▶ [CONSEGNA 1]:
Nell'intervista sul suiseki, elenca i cognomi dei famosi appassionati italiani le cui collezioni comparivano nel libro sul bonsai.
▶ [CONSEGNA 2]:
Prosegui l'intervista sul suiseki a partire dall'ultima frase riportata.

Spero d’essere riuscito ad essere stato il più oggettivo e distaccato possibile così da poter restituire un quadro tanto obiettivo quanto reale di una persona che già incarna il futuro del suisekismo italiano ed internazionale. Ed ora, come sempre… buona lettura.
Daniela ti andrebbe di raccontarci com’è iniziata la tua passione per il suiseki?
Per caso, solo per caso. Nel dicembre 2004 comprai in un vivaio di quartiere un boschetto di olmi, chiesi come lo dovevo tenere e mi fu risposto: ”protetto in casa perché fa troppo freddo”. Non ne sapevo nulla di bonsai, quindi seguii le istruzioni e il poveretto a Natale aveva già messo tutte le foglie.
Nonostante le mie cure, la piantina non stava bene, quindi a maggio 2005 acquistai un libro italiano sul bonsai, dove c’era un intero capitolo dedicato ai suiseki, una decina di pagine corredate delle fotografie di palombini italiani, delle collezioni dei più famosi appassionati italiani, come Queirolo, Attinà, Schenone, Padrini. Rimasi letteralmente fulminata. Già ad agosto cercavo pietre in Sicilia e a settembre in Liguria, in occasione di un Congresso IBS, dove conobbi personalmente tutti quei grandi nomi del libro. Ad ottobre infine mi recai al Congresso AIAS, mi iscrissi all’Associazione, certa che era nata una passione che richiedeva però studio e applicazione.
L’anno successivo, nel 2006, partecipai al mio primo congresso AIAS, a Firenze, e uno dei soci più importanti, Claudio Villa, vincitore di quella edizione, mi disse di portare pietre migliori, l’anno successivo. Invece di deprimermi, fu una sferzata di consapevolezza: Claudio aveva ragione, dovevo migliorare e portare alle mostre pietre degne di essere definite ‘suiseki’, non solo pietre che avevo trovato e amato.
Per la cronaca, per la mia forestina fu letale quel primo inverno in casa: l’aver messo le foglie così prematuramente rese impossibile rinvasarla in inverno, la costrinse ad un anno di stenti in una terra e in vaso sbagliati, indebolì la pianta, e l’anno successivo il rinvaso non fu sufficiente a salvarla. Decisi quindi di frequentare un corso bonsai a Roma, dove compresi però che il bonsai non era un’attività per me, ma questa è un’altra storia.

▶ [MATERIALE DI STUDIO]:

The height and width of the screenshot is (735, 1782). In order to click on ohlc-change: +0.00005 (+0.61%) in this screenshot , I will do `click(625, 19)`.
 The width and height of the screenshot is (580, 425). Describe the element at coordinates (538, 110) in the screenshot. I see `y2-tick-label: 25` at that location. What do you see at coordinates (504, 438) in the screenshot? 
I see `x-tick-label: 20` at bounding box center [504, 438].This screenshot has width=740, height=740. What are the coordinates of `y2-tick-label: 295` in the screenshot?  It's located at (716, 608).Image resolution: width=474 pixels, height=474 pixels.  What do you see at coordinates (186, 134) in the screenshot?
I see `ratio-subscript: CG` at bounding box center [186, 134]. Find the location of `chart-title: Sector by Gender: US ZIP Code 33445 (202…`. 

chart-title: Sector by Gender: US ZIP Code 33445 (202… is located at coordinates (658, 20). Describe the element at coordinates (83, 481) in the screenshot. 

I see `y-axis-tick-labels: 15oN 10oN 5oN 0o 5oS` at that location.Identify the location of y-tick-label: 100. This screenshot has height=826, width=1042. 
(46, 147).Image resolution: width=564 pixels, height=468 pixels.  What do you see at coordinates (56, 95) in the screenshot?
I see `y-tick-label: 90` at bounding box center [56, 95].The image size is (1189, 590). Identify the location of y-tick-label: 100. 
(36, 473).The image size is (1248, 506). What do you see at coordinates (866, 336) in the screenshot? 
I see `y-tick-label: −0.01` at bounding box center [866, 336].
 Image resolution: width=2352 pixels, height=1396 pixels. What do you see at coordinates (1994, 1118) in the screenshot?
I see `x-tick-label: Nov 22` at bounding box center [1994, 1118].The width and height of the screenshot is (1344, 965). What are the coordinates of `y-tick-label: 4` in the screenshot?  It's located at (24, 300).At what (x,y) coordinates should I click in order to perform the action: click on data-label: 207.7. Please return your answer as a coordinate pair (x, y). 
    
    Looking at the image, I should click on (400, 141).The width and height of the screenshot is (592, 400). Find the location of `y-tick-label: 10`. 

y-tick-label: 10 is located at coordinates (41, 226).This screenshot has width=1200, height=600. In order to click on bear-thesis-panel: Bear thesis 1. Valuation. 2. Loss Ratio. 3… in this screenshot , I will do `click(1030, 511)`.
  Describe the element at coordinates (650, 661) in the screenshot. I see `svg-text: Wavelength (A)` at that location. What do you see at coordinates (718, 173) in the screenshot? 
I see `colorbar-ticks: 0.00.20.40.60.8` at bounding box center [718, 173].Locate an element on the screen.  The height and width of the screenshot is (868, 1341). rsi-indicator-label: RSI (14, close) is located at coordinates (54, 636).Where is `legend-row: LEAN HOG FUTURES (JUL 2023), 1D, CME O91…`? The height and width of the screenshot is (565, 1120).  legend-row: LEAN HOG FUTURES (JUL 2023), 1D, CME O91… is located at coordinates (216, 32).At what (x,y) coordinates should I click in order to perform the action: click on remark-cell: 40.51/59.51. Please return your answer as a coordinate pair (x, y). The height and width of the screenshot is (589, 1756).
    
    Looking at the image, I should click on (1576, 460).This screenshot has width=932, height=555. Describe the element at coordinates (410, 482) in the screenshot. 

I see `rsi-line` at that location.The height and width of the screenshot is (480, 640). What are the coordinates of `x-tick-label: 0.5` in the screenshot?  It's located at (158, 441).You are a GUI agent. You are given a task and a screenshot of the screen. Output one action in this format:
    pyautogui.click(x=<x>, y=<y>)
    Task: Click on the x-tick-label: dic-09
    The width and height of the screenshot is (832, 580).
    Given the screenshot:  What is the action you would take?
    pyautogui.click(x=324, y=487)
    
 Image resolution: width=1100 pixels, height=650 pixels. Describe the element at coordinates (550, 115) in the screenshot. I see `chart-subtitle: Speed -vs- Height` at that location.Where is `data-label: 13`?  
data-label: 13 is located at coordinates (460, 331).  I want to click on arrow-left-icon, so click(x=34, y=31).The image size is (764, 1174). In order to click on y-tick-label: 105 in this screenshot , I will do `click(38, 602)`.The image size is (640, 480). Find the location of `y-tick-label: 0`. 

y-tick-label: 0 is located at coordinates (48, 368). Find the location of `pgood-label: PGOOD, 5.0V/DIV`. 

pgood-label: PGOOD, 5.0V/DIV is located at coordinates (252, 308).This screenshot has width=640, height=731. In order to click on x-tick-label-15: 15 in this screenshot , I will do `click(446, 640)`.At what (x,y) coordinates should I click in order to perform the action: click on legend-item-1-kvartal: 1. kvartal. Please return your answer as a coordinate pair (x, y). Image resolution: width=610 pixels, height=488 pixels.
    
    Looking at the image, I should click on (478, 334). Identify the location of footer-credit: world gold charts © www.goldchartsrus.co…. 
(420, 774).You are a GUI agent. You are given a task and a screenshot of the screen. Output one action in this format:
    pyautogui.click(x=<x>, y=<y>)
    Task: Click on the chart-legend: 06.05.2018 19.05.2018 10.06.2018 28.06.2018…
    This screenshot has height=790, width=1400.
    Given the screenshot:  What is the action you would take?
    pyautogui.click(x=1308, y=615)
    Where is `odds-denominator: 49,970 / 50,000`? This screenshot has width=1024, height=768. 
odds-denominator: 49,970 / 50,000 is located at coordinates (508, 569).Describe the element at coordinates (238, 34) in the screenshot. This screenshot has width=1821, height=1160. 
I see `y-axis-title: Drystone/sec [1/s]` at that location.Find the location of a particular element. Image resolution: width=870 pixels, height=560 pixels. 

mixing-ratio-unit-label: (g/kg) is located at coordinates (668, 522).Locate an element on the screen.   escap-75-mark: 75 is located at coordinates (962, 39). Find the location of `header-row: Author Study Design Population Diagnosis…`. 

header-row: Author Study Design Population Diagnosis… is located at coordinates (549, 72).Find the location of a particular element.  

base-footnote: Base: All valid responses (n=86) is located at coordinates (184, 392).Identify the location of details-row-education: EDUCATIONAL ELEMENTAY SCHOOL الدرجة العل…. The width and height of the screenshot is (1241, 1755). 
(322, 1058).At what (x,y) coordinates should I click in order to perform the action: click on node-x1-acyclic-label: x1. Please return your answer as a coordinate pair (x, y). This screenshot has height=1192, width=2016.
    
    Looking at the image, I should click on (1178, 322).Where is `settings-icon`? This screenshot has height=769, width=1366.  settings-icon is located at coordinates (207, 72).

▶ [RISULTATO DELL'ESERCIZIO 1]:
Queirolo, Attinà, Schenone, Padrini

▶ [RISULTATO DELL'ESERCIZIO 2]:
Comunque, se ne devo trarre un insegnamento, dagli insuccessi deve sempre nascere una presa di coscienza, un guardare dentro di noi, senza veli e con molta autocritica.
Cos’è per te il suiseki? Un semplice hobby, una pratica o cosa?
Mi piacerebbe poterla definire una Via, nel significato giapponese, cioè un percorso atto a migliorare noi stessi, più che a raggiungere un risultato: perseguire armonia, rispetto, purezza, distacco e tranquillità.
Il suiseki a livello personale mi ha insegnato molto, ad esempio la pazienza, ma percorrere una Via, sempre in senso giapponese, prevede di far parte di una Scuola, di avere un Maestro, di far parte di un contesto dove si insegna e si impara la ‘tecnica’ al solo fine di sviluppare la personalità dell’allievo.
In Giappone il suiseki non ha ‘Scuole’, nel senso che è considerato un hobby, da interpretare in modo molto libero e personale, piuttosto esso viene praticato all’interno di associazioni locali, che si danno regole e consuetudini.
Per me è forse qualcosa di più di un hobby, perché dedico al suiseki molto più tempo, forza di volontà e risorse, economiche e mentali, di quante si dedichino a un passatempo.
È sicuramente una Passione, che mi riempie ogni giornata, che non nasce da un obbligo, che mi dà più gioia di quanta fatica serva per portarla avanti, che in definitiva mi nutre. Ma la differenza tra hobby e passione è molto personale, a volte diventa ossessione, ma in questo caso viene a mancare la componente ‘gioia’.
Come afferma il mio amico Nomura, per me il suiseki è “un hobby globale, che trova il suo spazio nel cuore delle persone e nella loro vita quotidiana”. È globale perché richiede di entrare in molti mondi: dalla poesia alla pittura, dalla calligrafia alla cerimonia del tè, per non parlare della geologia e della Natura.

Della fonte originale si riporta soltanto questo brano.